§ Exercise:
Starting at the line that holds "The height and width of the screenshot is (1100, 1954).", set down each line through the end of the listing, exactly as written and with nothing added.

§ Extracted entries:
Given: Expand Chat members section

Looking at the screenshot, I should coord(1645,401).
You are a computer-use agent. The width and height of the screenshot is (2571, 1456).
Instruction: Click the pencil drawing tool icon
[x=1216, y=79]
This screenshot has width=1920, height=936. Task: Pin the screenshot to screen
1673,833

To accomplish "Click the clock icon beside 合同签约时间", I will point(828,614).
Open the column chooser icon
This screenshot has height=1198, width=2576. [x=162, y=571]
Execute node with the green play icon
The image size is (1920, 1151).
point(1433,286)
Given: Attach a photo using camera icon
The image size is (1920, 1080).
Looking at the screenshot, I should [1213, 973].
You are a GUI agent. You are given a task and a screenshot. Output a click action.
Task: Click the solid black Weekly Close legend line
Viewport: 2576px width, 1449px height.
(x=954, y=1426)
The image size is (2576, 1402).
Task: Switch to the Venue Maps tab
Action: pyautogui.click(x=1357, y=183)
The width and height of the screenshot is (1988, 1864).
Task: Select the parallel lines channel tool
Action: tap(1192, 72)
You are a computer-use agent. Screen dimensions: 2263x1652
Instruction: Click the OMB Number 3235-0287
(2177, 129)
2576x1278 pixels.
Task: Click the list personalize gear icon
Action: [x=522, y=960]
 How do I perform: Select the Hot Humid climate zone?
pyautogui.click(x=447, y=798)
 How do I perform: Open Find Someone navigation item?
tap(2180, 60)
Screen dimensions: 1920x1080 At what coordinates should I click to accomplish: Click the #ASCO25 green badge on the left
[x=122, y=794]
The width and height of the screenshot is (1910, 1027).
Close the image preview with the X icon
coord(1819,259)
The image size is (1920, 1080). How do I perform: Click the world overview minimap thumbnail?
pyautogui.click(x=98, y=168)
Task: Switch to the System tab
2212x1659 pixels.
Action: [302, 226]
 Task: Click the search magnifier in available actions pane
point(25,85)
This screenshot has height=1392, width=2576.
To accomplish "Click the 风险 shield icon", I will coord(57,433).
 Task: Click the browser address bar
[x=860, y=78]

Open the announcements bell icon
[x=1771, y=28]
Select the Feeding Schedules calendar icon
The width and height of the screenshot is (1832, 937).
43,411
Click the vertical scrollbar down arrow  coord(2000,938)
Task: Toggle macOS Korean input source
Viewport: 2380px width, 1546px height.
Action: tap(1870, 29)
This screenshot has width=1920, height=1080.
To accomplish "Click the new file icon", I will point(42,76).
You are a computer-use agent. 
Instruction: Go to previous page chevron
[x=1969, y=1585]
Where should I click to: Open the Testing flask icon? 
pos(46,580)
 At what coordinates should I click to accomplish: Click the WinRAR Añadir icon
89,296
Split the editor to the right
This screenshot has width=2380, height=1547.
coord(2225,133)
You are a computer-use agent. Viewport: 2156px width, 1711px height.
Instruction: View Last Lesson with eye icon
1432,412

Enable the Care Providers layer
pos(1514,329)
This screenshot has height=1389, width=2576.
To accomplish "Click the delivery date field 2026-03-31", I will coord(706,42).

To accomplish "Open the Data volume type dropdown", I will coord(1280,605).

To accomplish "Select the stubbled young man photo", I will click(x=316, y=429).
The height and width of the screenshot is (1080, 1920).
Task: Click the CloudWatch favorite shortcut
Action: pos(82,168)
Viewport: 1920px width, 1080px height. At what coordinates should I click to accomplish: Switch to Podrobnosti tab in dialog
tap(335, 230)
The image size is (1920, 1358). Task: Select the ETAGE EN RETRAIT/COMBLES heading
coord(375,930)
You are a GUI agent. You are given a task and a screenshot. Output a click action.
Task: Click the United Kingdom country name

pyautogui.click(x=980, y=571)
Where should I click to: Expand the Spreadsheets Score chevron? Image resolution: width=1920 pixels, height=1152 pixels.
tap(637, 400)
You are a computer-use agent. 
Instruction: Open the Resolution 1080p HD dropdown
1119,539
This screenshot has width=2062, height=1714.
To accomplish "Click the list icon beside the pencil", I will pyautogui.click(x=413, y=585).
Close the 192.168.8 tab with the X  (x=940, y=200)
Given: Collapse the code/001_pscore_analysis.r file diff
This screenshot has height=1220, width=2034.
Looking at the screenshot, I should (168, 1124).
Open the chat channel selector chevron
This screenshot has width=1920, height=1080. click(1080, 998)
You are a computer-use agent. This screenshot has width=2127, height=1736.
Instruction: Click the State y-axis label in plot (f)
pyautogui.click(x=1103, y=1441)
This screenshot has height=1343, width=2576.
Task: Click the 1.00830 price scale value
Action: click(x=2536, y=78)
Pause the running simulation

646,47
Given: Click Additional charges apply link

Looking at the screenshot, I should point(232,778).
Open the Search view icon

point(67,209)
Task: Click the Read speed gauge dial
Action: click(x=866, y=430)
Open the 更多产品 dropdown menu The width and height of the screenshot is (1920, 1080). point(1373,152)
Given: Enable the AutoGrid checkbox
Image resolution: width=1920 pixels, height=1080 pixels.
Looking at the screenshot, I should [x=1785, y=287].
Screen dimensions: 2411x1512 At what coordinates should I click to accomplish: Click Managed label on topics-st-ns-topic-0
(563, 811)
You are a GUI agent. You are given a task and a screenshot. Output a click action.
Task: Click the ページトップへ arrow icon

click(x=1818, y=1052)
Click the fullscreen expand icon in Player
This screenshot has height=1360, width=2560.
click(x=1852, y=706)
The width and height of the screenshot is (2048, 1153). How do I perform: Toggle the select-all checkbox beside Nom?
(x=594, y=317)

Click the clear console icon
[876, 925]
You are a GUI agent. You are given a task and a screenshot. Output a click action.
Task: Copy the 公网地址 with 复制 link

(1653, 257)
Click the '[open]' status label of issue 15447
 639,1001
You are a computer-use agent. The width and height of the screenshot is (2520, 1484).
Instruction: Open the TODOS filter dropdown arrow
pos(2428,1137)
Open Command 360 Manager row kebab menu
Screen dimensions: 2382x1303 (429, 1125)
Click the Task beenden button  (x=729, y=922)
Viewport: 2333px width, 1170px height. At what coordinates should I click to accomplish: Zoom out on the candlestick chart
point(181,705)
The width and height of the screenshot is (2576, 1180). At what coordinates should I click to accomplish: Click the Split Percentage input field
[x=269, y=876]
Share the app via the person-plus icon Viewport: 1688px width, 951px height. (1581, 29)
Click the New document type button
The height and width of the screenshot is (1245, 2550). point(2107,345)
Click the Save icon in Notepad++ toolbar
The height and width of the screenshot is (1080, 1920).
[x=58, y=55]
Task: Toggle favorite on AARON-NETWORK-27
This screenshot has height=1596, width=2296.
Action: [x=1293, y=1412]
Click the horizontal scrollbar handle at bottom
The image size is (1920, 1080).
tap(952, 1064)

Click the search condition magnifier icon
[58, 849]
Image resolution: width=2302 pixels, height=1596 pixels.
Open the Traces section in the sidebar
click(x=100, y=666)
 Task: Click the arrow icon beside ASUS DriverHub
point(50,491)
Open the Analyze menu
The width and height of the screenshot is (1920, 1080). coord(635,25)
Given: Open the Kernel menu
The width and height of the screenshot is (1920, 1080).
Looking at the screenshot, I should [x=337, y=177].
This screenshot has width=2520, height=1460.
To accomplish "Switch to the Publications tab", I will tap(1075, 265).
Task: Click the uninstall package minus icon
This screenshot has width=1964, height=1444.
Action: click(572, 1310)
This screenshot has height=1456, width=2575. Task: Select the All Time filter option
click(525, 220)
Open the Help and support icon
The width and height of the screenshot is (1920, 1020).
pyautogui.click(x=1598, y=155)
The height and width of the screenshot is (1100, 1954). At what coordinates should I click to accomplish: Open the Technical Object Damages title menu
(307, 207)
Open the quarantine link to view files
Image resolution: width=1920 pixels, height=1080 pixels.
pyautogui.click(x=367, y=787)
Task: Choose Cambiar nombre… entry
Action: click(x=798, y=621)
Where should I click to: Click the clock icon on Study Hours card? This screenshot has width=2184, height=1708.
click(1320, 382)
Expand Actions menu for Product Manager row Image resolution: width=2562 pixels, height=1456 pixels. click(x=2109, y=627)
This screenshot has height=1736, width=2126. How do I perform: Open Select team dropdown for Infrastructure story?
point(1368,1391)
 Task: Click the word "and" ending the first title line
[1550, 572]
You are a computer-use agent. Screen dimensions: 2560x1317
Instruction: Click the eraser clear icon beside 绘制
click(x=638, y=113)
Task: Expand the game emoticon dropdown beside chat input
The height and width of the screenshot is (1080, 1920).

§ Output:
The height and width of the screenshot is (1100, 1954). At what coordinates should I click to accomplish: Open the Technical Object Damages title menu
(307, 207)
Open the quarantine link to view files
Image resolution: width=1920 pixels, height=1080 pixels.
pyautogui.click(x=367, y=787)
Task: Choose Cambiar nombre… entry
Action: click(x=798, y=621)
Where should I click to: Click the clock icon on Study Hours card? This screenshot has width=2184, height=1708.
click(1320, 382)
Expand Actions menu for Product Manager row Image resolution: width=2562 pixels, height=1456 pixels. click(x=2109, y=627)
This screenshot has height=1736, width=2126. How do I perform: Open Select team dropdown for Infrastructure story?
point(1368,1391)
 Task: Click the word "and" ending the first title line
[1550, 572]
You are a computer-use agent. Screen dimensions: 2560x1317
Instruction: Click the eraser clear icon beside 绘制
click(x=638, y=113)
Task: Expand the game emoticon dropdown beside chat input
The height and width of the screenshot is (1080, 1920).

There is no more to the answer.